# Telehobbits



## Rangerdave (Aug 28, 2002)

I just noticed something, let me know if you agree.

You all remember the first scene in the film where we first see the township of Hobbiton. It struck me that if you take the hill that BIlbo's home is dug into and cut the grass and add some pinwheels: it would look almost exactly like the hill the teletubbies live in.

This helps further my theory that the teletubbies are evil Hobbit dopplegangers. Whats next, telegollum?

RD


----------



## Anamatar IV (Aug 28, 2002)

'tinky winkie, baba, dipsy, po.' That show is strangly addicting. They're trying to control our minds! You know not that we have any worth controlling.


----------



## Rangerdave (Aug 28, 2002)

The flaming Sky-Baby frightens me. 

I don't know just what it is about that kid but he looks like he's planning something to me.
I know! It's the baby Sauron! Flaming baby, flaming eye, whats the diference?  

RD


----------



## ReadWryt (Aug 29, 2002)

R.D., 

Back in the earliest days of this forum I had posted a picture of Tinky Winky standing in Hobbiton...heh. Strange minds travel in the same sewers...


----------



## DGoeij (Aug 29, 2002)

Laugh about it. My guess is that this tv-show is merely preparing the earth for invasion. Everybody now thinks teletubbies are nice, so they have practically won.


----------



## Goldberry344 (Aug 29, 2002)

some drawings of hobbits do look slightly similar to teletubbies, if you have an imagination...


----------



## Chymaera (Aug 30, 2002)

I find the show to be meditative and sooooooothing.

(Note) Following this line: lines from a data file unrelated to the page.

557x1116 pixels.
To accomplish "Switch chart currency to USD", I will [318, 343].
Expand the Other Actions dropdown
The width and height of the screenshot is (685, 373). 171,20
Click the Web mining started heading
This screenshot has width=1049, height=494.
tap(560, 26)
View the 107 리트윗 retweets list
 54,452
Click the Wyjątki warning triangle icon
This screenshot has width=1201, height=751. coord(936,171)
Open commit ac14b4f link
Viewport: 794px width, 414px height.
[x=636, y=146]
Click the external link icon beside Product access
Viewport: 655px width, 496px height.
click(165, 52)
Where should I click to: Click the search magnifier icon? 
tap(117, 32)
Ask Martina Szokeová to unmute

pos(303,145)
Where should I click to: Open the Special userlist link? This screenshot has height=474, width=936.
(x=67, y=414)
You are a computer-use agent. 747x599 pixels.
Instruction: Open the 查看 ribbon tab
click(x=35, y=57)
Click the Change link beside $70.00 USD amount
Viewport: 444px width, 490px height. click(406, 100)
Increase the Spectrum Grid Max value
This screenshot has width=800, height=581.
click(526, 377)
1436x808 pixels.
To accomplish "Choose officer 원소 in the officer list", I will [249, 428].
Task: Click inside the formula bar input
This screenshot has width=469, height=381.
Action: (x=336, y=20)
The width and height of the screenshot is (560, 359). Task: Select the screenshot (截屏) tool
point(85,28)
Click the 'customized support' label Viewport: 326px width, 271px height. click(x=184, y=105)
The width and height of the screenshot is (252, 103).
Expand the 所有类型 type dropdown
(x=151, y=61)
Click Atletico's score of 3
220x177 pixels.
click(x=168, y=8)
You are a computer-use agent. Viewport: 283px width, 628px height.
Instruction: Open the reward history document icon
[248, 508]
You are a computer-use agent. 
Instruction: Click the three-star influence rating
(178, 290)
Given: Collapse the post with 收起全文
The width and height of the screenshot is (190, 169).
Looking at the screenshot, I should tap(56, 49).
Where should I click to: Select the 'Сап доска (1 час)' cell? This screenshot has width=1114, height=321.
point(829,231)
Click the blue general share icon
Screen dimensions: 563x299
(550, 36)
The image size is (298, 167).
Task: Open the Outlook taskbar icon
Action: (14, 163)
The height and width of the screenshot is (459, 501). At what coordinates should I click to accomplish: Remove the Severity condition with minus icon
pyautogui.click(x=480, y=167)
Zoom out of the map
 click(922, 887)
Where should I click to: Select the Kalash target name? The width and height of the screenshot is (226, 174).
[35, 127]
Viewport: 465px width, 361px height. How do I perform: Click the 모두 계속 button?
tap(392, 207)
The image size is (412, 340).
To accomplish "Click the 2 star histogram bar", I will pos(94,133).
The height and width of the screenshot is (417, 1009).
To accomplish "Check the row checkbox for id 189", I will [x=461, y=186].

And I like the bunnies too

and they have cute wittle TV's on their wittle tum tum's. aaawww!


----------



## Dragonblade (Sep 8, 2002)

I am officially frightened. But now that you mention it, the hill does look like it, and the only reason I know was because I will flipping through channels and saw a little part of it. The sun-baby-flame-sauron-wannabe thing frightens me.
Telehobbits...*shudders* that is just scary!

Strange minds travel in the same sewers, heh...you have NO idea!! LOL

AAHHH!!!! teletubbies are taking over the earth!!! GAAAAHHHHH!!!!!!!!! eeeevil eeeeeeeeevil *hides under desk*


----------



## Elbereth (Sep 9, 2002)

RD...your mind works in scary ways. I'm officially very frightened now.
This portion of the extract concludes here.